[Start of Attachment]

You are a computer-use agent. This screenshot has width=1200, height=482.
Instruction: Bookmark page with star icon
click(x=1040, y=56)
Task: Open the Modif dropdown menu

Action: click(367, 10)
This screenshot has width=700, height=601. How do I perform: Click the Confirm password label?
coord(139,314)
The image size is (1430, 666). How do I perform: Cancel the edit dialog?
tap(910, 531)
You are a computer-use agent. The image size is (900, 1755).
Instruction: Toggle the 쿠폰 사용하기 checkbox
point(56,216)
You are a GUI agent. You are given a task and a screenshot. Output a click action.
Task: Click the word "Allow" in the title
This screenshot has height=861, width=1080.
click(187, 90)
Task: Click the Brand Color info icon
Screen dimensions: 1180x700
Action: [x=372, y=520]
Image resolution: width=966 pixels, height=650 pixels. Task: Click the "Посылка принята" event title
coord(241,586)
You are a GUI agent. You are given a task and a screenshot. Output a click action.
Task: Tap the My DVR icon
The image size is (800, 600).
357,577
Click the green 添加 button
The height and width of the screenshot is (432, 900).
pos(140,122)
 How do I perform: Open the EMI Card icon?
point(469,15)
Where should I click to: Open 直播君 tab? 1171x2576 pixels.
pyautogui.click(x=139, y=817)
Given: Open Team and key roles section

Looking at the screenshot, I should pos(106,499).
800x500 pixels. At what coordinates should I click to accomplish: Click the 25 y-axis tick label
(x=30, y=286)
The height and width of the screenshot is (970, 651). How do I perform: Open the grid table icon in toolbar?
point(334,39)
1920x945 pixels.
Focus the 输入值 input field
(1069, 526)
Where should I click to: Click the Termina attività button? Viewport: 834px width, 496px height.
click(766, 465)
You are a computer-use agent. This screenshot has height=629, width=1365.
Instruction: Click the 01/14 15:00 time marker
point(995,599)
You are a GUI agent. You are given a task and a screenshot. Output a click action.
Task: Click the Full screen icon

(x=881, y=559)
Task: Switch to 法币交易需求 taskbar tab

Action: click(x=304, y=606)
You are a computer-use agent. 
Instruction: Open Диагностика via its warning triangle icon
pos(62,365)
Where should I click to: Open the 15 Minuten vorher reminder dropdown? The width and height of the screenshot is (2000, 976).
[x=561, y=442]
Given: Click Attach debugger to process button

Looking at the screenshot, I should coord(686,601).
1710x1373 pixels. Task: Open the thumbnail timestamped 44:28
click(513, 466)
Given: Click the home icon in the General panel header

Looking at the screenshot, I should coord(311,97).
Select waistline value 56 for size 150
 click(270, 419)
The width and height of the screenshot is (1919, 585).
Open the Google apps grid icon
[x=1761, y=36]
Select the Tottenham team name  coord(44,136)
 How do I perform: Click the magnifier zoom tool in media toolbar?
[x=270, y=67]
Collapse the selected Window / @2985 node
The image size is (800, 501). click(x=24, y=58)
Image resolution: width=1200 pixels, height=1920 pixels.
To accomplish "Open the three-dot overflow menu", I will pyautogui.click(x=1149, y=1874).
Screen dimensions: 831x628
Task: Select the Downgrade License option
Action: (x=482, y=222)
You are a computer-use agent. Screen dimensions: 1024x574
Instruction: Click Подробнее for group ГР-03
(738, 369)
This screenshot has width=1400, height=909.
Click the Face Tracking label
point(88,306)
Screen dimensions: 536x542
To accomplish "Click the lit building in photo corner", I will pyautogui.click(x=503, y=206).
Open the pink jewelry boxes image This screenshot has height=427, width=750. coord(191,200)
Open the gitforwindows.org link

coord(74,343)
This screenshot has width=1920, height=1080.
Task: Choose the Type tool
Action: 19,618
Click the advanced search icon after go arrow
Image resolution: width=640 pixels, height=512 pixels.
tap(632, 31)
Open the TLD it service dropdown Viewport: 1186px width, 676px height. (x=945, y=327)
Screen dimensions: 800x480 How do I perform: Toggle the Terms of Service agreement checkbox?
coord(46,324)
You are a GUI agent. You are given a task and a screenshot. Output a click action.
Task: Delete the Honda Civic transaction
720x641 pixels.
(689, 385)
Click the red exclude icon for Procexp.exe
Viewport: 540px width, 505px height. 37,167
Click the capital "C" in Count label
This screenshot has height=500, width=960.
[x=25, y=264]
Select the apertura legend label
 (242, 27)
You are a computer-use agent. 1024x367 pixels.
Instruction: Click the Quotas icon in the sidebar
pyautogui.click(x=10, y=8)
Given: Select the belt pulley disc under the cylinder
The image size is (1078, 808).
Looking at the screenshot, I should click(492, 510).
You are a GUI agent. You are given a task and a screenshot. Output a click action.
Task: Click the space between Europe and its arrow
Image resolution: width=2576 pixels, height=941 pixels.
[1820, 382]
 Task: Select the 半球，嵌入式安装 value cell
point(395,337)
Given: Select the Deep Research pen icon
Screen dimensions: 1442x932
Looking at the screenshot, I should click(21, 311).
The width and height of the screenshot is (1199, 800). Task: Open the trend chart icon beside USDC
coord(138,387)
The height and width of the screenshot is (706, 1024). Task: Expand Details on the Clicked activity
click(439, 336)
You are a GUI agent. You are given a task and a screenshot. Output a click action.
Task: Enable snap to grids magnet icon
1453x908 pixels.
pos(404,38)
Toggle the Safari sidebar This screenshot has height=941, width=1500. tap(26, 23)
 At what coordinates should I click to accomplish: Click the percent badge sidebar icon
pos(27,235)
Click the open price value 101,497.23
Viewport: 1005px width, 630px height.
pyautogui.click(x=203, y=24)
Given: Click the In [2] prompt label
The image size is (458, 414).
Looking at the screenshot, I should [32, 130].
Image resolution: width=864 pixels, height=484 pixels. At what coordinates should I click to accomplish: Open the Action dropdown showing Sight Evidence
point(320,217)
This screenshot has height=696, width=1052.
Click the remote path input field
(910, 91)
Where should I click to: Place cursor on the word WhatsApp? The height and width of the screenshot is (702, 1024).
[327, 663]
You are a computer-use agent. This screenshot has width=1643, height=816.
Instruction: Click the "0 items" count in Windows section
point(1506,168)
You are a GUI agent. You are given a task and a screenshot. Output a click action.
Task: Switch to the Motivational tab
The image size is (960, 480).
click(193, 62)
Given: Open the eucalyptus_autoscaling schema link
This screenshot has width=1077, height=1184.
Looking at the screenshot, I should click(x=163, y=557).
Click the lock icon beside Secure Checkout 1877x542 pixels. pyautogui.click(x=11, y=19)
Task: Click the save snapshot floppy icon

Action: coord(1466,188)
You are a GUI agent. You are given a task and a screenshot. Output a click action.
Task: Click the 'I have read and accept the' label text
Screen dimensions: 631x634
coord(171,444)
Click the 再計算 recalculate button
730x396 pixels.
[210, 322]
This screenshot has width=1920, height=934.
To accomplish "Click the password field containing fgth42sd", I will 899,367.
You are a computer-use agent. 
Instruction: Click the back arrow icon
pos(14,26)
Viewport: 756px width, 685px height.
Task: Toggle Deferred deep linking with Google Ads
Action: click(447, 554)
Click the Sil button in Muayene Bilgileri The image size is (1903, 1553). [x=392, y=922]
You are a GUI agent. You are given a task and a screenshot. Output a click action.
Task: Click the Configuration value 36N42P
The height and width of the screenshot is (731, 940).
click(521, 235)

[End of Attachment]

## TASK DIRECTIONS
Please transcribe the entries above exactly as written.

## RESPONSE BELOW
You are a computer-use agent. This screenshot has width=1200, height=482.
Instruction: Bookmark page with star icon
click(x=1040, y=56)
Task: Open the Modif dropdown menu

Action: click(367, 10)
This screenshot has width=700, height=601. How do I perform: Click the Confirm password label?
coord(139,314)
The image size is (1430, 666). How do I perform: Cancel the edit dialog?
tap(910, 531)
You are a computer-use agent. The image size is (900, 1755).
Instruction: Toggle the 쿠폰 사용하기 checkbox
point(56,216)
You are a GUI agent. You are given a task and a screenshot. Output a click action.
Task: Click the word "Allow" in the title
This screenshot has height=861, width=1080.
click(187, 90)
Task: Click the Brand Color info icon
Screen dimensions: 1180x700
Action: [x=372, y=520]
Image resolution: width=966 pixels, height=650 pixels. Task: Click the "Посылка принята" event title
coord(241,586)
You are a GUI agent. You are given a task and a screenshot. Output a click action.
Task: Tap the My DVR icon
The image size is (800, 600).
357,577
Click the green 添加 button
The height and width of the screenshot is (432, 900).
pos(140,122)
 How do I perform: Open the EMI Card icon?
point(469,15)
Where should I click to: Open 直播君 tab? 1171x2576 pixels.
pyautogui.click(x=139, y=817)
Given: Open Team and key roles section

Looking at the screenshot, I should pos(106,499).
800x500 pixels. At what coordinates should I click to accomplish: Click the 25 y-axis tick label
(x=30, y=286)
The height and width of the screenshot is (970, 651). How do I perform: Open the grid table icon in toolbar?
point(334,39)
1920x945 pixels.
Focus the 输入值 input field
(1069, 526)
Where should I click to: Click the Termina attività button? Viewport: 834px width, 496px height.
click(766, 465)
You are a computer-use agent. This screenshot has height=629, width=1365.
Instruction: Click the 01/14 15:00 time marker
point(995,599)
You are a GUI agent. You are given a task and a screenshot. Output a click action.
Task: Click the Full screen icon

(x=881, y=559)
Task: Switch to 法币交易需求 taskbar tab

Action: click(x=304, y=606)
You are a computer-use agent. 
Instruction: Open Диагностика via its warning triangle icon
pos(62,365)
Where should I click to: Open the 15 Minuten vorher reminder dropdown? The width and height of the screenshot is (2000, 976).
[x=561, y=442]
Given: Click Attach debugger to process button

Looking at the screenshot, I should coord(686,601).
1710x1373 pixels. Task: Open the thumbnail timestamped 44:28
click(513, 466)
Given: Click the home icon in the General panel header

Looking at the screenshot, I should coord(311,97).
Select waistline value 56 for size 150
 click(270, 419)
The width and height of the screenshot is (1919, 585).
Open the Google apps grid icon
[x=1761, y=36]
Select the Tottenham team name  coord(44,136)
 How do I perform: Click the magnifier zoom tool in media toolbar?
[x=270, y=67]
Collapse the selected Window / @2985 node
The image size is (800, 501). click(x=24, y=58)
Image resolution: width=1200 pixels, height=1920 pixels.
To accomplish "Open the three-dot overflow menu", I will pyautogui.click(x=1149, y=1874).
Screen dimensions: 831x628
Task: Select the Downgrade License option
Action: (x=482, y=222)
You are a computer-use agent. Screen dimensions: 1024x574
Instruction: Click Подробнее for group ГР-03
(738, 369)
This screenshot has width=1400, height=909.
Click the Face Tracking label
point(88,306)
Screen dimensions: 536x542
To accomplish "Click the lit building in photo corner", I will pyautogui.click(x=503, y=206).
Open the pink jewelry boxes image This screenshot has height=427, width=750. coord(191,200)
Open the gitforwindows.org link

coord(74,343)
This screenshot has width=1920, height=1080.
Task: Choose the Type tool
Action: 19,618
Click the advanced search icon after go arrow
Image resolution: width=640 pixels, height=512 pixels.
tap(632, 31)
Open the TLD it service dropdown Viewport: 1186px width, 676px height. (x=945, y=327)
Screen dimensions: 800x480 How do I perform: Toggle the Terms of Service agreement checkbox?
coord(46,324)
You are a GUI agent. You are given a task and a screenshot. Output a click action.
Task: Delete the Honda Civic transaction
720x641 pixels.
(689, 385)
Click the red exclude icon for Procexp.exe
Viewport: 540px width, 505px height. 37,167
Click the capital "C" in Count label
This screenshot has height=500, width=960.
[x=25, y=264]
Select the apertura legend label
 (242, 27)
You are a computer-use agent. 1024x367 pixels.
Instruction: Click the Quotas icon in the sidebar
pyautogui.click(x=10, y=8)
Given: Select the belt pulley disc under the cylinder
The image size is (1078, 808).
Looking at the screenshot, I should click(492, 510).
You are a GUI agent. You are given a task and a screenshot. Output a click action.
Task: Click the space between Europe and its arrow
Image resolution: width=2576 pixels, height=941 pixels.
[1820, 382]
 Task: Select the 半球，嵌入式安装 value cell
point(395,337)
Given: Select the Deep Research pen icon
Screen dimensions: 1442x932
Looking at the screenshot, I should click(21, 311).
The width and height of the screenshot is (1199, 800). Task: Open the trend chart icon beside USDC
coord(138,387)
The height and width of the screenshot is (706, 1024). Task: Expand Details on the Clicked activity
click(439, 336)
You are a GUI agent. You are given a task and a screenshot. Output a click action.
Task: Enable snap to grids magnet icon
1453x908 pixels.
pos(404,38)
Toggle the Safari sidebar This screenshot has height=941, width=1500. tap(26, 23)
 At what coordinates should I click to accomplish: Click the percent badge sidebar icon
pos(27,235)
Click the open price value 101,497.23
Viewport: 1005px width, 630px height.
pyautogui.click(x=203, y=24)
Given: Click the In [2] prompt label
The image size is (458, 414).
Looking at the screenshot, I should [32, 130].
Image resolution: width=864 pixels, height=484 pixels. At what coordinates should I click to accomplish: Open the Action dropdown showing Sight Evidence
point(320,217)
This screenshot has height=696, width=1052.
Click the remote path input field
(910, 91)
Where should I click to: Place cursor on the word WhatsApp? The height and width of the screenshot is (702, 1024).
[327, 663]
You are a computer-use agent. This screenshot has width=1643, height=816.
Instruction: Click the "0 items" count in Windows section
point(1506,168)
You are a GUI agent. You are given a task and a screenshot. Output a click action.
Task: Switch to the Motivational tab
The image size is (960, 480).
click(193, 62)
Given: Open the eucalyptus_autoscaling schema link
This screenshot has width=1077, height=1184.
Looking at the screenshot, I should click(x=163, y=557).
Click the lock icon beside Secure Checkout 1877x542 pixels. pyautogui.click(x=11, y=19)
Task: Click the save snapshot floppy icon

Action: coord(1466,188)
You are a GUI agent. You are given a task and a screenshot. Output a click action.
Task: Click the 'I have read and accept the' label text
Screen dimensions: 631x634
coord(171,444)
Click the 再計算 recalculate button
730x396 pixels.
[210, 322]
This screenshot has width=1920, height=934.
To accomplish "Click the password field containing fgth42sd", I will 899,367.
You are a computer-use agent. 
Instruction: Click the back arrow icon
pos(14,26)
Viewport: 756px width, 685px height.
Task: Toggle Deferred deep linking with Google Ads
Action: click(447, 554)
Click the Sil button in Muayene Bilgileri The image size is (1903, 1553). [x=392, y=922]
You are a GUI agent. You are given a task and a screenshot. Output a click action.
Task: Click the Configuration value 36N42P
The height and width of the screenshot is (731, 940).
click(521, 235)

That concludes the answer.